First of all, the NRA began their much-anticipated statement with a bullshit humblebrag (full statement via The Guardian):
While some have tried to exploit tragedy for political gain, we have remained respectfully silent.
Tip: replace “respectfully” with “strategically” and auto-magically you have a more accurate sentence.
After suggesting we post armed guards in schools, they get to the spoiled meat and million-eyed potatoes of their argument: it’s culture, stupid.
Through vicious, violent video games with names like Bulletstorm, Grand Theft Auto, Mortal Kombat and Splatterhouse. And here’s one: it’s called Kindergarten Killers. It’s been online for 10 years. How come
my research department could find it and all of yours either couldn’t or didn’t want anyone to know you had found it?
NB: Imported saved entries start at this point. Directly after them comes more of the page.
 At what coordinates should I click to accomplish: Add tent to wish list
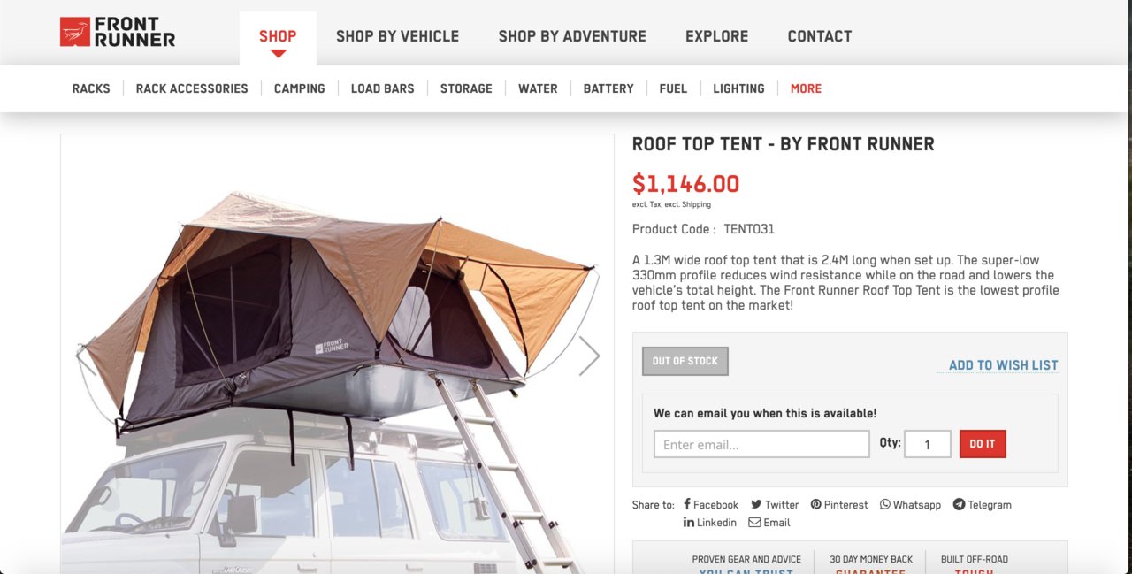coord(1003,365)
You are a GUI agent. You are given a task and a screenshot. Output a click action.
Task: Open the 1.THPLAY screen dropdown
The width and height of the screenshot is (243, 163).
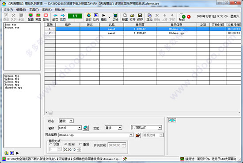[x=160, y=127]
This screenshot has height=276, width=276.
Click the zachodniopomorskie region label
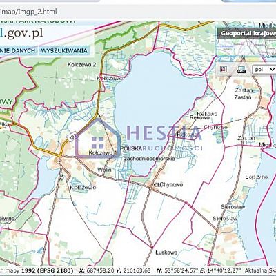click(x=150, y=159)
Then there’s the blood-soaked slasher films like “American Psycho” and “Natural Born Killers” that are aired like propaganda loops on “Splatterdays” and every day, and a thousand music videos that portray life as a joke and murder as a way of life. And then they have the nerve to call it “entertainment.”
That would be a very good point, Mr. LaPierre, and if you were anyone other than the guy telling us that everyone needs a semi-automatic machine gun with 20 magazines, we might listen. Unfortunately, Kindergarten Killers has not prompted anyone to go on a rampage, since as you say, no one has ever seen that film outside of your office.
And the “only two types of people in this world” argument:
The only thing that stops a bad guy with a gun is a good guy with a gun.
A truck would, too. Meanwhile, in more heartwarming (and probably effective) news, Yoko Ono is hosting an “Imagine” singalong in a celebration of peace in the wake of Newtown:
Tonight, at 11:57 p.m. on the dot, crowds will come together in Times Square to sing John Lennon’s “Imagine,” as Yoko Ono’s anti-violence film “Imagine Peace” plays on billboards in the background.